» **Record excerpts**:
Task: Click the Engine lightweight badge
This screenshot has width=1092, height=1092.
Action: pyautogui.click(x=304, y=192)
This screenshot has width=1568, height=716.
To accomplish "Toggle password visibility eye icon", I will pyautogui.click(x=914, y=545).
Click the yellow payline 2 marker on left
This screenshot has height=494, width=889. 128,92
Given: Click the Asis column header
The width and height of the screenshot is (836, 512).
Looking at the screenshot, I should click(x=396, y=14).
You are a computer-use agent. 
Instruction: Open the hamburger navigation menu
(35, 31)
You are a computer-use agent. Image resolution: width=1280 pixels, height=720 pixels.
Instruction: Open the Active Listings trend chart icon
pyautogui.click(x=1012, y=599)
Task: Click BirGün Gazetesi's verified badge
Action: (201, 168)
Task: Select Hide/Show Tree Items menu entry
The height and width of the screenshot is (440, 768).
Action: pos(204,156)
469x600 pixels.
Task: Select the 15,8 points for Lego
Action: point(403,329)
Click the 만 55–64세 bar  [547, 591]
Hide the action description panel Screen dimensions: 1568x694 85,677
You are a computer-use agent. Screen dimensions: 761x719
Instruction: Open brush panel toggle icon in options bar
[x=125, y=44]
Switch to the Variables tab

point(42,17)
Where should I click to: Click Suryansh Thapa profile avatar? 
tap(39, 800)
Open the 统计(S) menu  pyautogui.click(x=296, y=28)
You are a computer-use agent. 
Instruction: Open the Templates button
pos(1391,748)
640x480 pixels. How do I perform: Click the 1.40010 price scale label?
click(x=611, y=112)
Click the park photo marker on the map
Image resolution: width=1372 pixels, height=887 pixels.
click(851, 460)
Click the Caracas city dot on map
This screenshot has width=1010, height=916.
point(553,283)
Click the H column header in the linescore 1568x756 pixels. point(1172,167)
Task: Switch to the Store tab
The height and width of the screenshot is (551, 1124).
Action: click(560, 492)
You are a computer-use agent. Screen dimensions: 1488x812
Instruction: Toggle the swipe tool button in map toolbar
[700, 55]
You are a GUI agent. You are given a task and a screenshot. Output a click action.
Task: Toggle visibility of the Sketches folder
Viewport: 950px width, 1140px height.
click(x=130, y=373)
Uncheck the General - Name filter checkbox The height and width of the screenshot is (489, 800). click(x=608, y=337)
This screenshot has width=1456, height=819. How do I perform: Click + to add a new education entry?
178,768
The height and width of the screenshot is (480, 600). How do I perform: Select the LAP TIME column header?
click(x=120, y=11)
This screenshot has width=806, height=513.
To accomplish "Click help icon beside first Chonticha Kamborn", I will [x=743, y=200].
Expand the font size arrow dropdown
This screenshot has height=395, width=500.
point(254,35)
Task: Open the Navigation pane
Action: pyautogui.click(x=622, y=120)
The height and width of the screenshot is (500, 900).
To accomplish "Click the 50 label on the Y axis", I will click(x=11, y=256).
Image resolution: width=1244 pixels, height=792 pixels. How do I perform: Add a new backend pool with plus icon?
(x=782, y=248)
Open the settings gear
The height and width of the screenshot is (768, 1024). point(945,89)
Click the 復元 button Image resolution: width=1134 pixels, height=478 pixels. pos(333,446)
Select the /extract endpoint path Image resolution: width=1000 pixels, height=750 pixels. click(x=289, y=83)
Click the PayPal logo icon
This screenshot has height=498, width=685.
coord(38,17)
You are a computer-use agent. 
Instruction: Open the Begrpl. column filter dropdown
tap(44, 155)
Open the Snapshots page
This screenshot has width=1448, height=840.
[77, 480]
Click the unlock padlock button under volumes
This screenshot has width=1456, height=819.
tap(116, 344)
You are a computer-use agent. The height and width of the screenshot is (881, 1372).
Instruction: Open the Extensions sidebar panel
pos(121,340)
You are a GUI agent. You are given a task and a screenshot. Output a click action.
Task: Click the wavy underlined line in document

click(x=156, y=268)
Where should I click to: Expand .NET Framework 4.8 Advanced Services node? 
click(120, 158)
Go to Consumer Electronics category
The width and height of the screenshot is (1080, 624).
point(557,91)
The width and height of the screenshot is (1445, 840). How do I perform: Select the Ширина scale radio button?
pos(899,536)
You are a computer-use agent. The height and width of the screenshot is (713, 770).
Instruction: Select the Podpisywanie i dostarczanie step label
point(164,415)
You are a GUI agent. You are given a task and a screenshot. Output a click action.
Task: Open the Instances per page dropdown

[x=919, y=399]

» **Task details**: Can you convert the data from the line with "Click the 만" to the line with "point(553,283)" into a JSON list of strings, one string per line, leaving out blank lines?

» **Task solution**:
[
  "Click the 만 55–64세 bar  [547, 591]",
  "Hide the action description panel Screen dimensions: 1568x694 85,677",
  "You are a computer-use agent. Screen dimensions: 761x719",
  "Instruction: Open brush panel toggle icon in options bar",
  "[x=125, y=44]",
  "Switch to the Variables tab",
  "point(42,17)",
  "Where should I click to: Click Suryansh Thapa profile avatar? ",
  "tap(39, 800)",
  "Open the 统计(S) menu  pyautogui.click(x=296, y=28)",
  "You are a computer-use agent. ",
  "Instruction: Open the Templates button",
  "pos(1391,748)",
  "640x480 pixels. How do I perform: Click the 1.40010 price scale label?",
  "click(x=611, y=112)",
  "Click the park photo marker on the map",
  "Image resolution: width=1372 pixels, height=887 pixels.",
  "click(851, 460)",
  "Click the Caracas city dot on map",
  "This screenshot has width=1010, height=916.",
  "point(553,283)"
]